Repeat the data that follows, keeping every character intact.

### INPUT FOR THIS TASK

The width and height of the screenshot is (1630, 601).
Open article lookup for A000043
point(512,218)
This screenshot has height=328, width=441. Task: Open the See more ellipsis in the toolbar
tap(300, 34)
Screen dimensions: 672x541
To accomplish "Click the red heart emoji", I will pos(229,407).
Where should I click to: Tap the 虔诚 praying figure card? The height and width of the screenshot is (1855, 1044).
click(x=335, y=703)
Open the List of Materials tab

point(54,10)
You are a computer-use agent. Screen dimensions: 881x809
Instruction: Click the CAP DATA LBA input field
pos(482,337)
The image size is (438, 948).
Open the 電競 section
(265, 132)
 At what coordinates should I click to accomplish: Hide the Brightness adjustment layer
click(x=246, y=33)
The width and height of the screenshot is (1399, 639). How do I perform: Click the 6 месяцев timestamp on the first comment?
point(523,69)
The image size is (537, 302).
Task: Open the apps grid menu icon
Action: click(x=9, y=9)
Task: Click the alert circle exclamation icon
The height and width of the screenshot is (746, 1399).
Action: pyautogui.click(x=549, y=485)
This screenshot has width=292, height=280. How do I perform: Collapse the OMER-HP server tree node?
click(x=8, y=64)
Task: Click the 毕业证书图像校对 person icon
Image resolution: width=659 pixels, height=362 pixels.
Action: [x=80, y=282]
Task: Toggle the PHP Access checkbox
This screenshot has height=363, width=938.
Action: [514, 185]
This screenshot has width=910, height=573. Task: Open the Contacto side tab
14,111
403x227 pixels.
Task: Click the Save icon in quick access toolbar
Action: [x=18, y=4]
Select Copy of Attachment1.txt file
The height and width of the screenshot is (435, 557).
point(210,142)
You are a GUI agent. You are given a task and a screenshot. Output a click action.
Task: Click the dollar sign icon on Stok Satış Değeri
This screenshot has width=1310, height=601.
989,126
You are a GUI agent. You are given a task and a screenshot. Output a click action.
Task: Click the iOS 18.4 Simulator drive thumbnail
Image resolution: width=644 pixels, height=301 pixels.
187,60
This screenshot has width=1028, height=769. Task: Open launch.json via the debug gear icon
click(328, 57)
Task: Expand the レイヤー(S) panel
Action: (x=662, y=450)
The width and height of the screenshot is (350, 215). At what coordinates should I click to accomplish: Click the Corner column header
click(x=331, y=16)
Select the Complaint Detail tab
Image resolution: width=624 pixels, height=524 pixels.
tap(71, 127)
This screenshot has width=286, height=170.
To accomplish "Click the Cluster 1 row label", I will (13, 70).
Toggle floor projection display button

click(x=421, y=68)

######

• **SOLVED PROBLEM**:
The width and height of the screenshot is (1630, 601).
Open article lookup for A000043
point(512,218)
This screenshot has height=328, width=441. Task: Open the See more ellipsis in the toolbar
tap(300, 34)
Screen dimensions: 672x541
To accomplish "Click the red heart emoji", I will pos(229,407).
Where should I click to: Tap the 虔诚 praying figure card? The height and width of the screenshot is (1855, 1044).
click(x=335, y=703)
Open the List of Materials tab

point(54,10)
You are a computer-use agent. Screen dimensions: 881x809
Instruction: Click the CAP DATA LBA input field
pos(482,337)
The image size is (438, 948).
Open the 電競 section
(265, 132)
 At what coordinates should I click to accomplish: Hide the Brightness adjustment layer
click(x=246, y=33)
The width and height of the screenshot is (1399, 639). How do I perform: Click the 6 месяцев timestamp on the first comment?
point(523,69)
The image size is (537, 302).
Task: Open the apps grid menu icon
Action: click(x=9, y=9)
Task: Click the alert circle exclamation icon
The height and width of the screenshot is (746, 1399).
Action: pyautogui.click(x=549, y=485)
This screenshot has width=292, height=280. How do I perform: Collapse the OMER-HP server tree node?
click(x=8, y=64)
Task: Click the 毕业证书图像校对 person icon
Image resolution: width=659 pixels, height=362 pixels.
Action: [x=80, y=282]
Task: Toggle the PHP Access checkbox
This screenshot has height=363, width=938.
Action: [514, 185]
This screenshot has width=910, height=573. Task: Open the Contacto side tab
14,111
403x227 pixels.
Task: Click the Save icon in quick access toolbar
Action: [x=18, y=4]
Select Copy of Attachment1.txt file
The height and width of the screenshot is (435, 557).
point(210,142)
You are a GUI agent. You are given a task and a screenshot. Output a click action.
Task: Click the dollar sign icon on Stok Satış Değeri
This screenshot has width=1310, height=601.
989,126
You are a GUI agent. You are given a task and a screenshot. Output a click action.
Task: Click the iOS 18.4 Simulator drive thumbnail
Image resolution: width=644 pixels, height=301 pixels.
187,60
This screenshot has width=1028, height=769. Task: Open launch.json via the debug gear icon
click(328, 57)
Task: Expand the レイヤー(S) panel
Action: (x=662, y=450)
The width and height of the screenshot is (350, 215). At what coordinates should I click to accomplish: Click the Corner column header
click(x=331, y=16)
Select the Complaint Detail tab
Image resolution: width=624 pixels, height=524 pixels.
tap(71, 127)
This screenshot has width=286, height=170.
To accomplish "Click the Cluster 1 row label", I will (13, 70).
Toggle floor projection display button

click(x=421, y=68)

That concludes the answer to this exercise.